Het zou de participatieprocessen van de overheid zoveel sterker maken wanneer ze haar angst voor de Nimby overwint. Dat ze vertrouwen in de burger toont, kritiek tijdig opzoekt en omarmt en oprecht communiceert dat ‘we u nodig hebben om er iets goed van de maken.’ Een overheid die snapt dat ruimtelijke planvorming ook gaat over het investeren in de leefomgeving van mensen en hun gemeenschappen. Een overheid die dat wil noch kan, roept verzet tegen haar plannen op. En verdient dat ook.

In dorpen en wijken leven vele vindingrijke, redelijke en gulle mensen die breder kijken dan hun achtertuin diep is.
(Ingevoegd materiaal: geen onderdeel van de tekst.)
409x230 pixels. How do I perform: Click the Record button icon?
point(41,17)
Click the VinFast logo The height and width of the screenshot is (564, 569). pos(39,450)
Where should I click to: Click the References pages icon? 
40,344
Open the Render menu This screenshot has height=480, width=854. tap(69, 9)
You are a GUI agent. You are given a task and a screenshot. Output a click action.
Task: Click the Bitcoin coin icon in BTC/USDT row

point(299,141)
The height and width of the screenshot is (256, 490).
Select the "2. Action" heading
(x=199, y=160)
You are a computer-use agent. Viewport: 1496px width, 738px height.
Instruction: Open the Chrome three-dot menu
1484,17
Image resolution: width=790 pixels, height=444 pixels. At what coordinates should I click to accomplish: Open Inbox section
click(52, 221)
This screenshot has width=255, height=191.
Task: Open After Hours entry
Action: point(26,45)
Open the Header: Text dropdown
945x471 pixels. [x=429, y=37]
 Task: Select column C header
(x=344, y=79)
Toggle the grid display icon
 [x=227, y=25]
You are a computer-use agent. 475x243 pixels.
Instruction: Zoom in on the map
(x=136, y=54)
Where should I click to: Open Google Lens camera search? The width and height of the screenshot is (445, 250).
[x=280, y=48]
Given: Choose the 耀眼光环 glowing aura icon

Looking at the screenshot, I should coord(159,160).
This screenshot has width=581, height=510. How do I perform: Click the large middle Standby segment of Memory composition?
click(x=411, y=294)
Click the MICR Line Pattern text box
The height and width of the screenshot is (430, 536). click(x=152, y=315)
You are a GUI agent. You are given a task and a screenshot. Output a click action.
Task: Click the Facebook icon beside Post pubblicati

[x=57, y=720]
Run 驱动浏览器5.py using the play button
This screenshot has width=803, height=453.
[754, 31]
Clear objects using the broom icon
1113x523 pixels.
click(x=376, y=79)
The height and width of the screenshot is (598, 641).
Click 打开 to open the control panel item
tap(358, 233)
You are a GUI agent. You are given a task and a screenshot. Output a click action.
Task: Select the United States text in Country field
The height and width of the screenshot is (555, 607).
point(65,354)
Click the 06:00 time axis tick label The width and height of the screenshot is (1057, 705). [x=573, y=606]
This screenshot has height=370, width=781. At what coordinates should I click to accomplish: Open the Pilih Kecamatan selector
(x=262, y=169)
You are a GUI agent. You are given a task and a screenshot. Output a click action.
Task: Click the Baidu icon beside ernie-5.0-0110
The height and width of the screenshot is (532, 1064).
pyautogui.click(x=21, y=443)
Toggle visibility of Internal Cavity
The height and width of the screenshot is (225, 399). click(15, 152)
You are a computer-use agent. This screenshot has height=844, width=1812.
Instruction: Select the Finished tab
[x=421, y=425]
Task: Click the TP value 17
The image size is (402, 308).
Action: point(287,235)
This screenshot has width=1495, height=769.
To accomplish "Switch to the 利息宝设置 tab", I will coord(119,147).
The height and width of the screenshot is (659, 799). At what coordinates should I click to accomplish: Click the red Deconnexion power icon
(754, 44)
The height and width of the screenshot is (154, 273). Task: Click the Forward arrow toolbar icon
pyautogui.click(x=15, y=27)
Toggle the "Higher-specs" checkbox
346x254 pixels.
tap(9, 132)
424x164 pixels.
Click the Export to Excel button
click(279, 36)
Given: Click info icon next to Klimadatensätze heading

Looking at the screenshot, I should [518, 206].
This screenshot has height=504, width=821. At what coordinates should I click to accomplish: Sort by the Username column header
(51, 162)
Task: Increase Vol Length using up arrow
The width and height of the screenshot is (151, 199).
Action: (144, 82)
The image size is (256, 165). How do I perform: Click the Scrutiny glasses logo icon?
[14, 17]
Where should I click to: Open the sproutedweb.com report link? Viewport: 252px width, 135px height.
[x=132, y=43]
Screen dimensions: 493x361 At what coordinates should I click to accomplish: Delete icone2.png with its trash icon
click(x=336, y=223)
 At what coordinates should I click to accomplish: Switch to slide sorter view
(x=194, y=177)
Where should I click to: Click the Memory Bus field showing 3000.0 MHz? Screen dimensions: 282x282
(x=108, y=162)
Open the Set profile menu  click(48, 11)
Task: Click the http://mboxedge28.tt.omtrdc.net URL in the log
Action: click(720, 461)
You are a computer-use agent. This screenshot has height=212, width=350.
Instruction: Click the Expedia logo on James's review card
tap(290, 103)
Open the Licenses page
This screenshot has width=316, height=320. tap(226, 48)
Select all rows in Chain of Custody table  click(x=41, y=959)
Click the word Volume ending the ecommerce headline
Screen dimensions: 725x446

Overheden moeten weer leren om een beroep op ze te doen. Om te beginnen door het denigrerende begrip Nimby bij het grof vuil te zetten en de burgers van dit land aan te spreken op wat ze werkelijk doen: opkomen voor hun leefomgeving en onze gemeenschappen. De Rohac dus: ‘Respect our habitat and communities’.

Dit artikel is een bewerkte voorpublicatie van een essay van Frans Soeterbroek dat rond de zomer zal verschijnen over ‘verdichten met bewoners.’ Soeterbroek is socioloog en legt zich als de Ruimtemaker toe op het democratiseren van de ruimtelijke ontwikkeling in ons land.

 

Foto: Ger en Audrey (Flickr Creative Commons)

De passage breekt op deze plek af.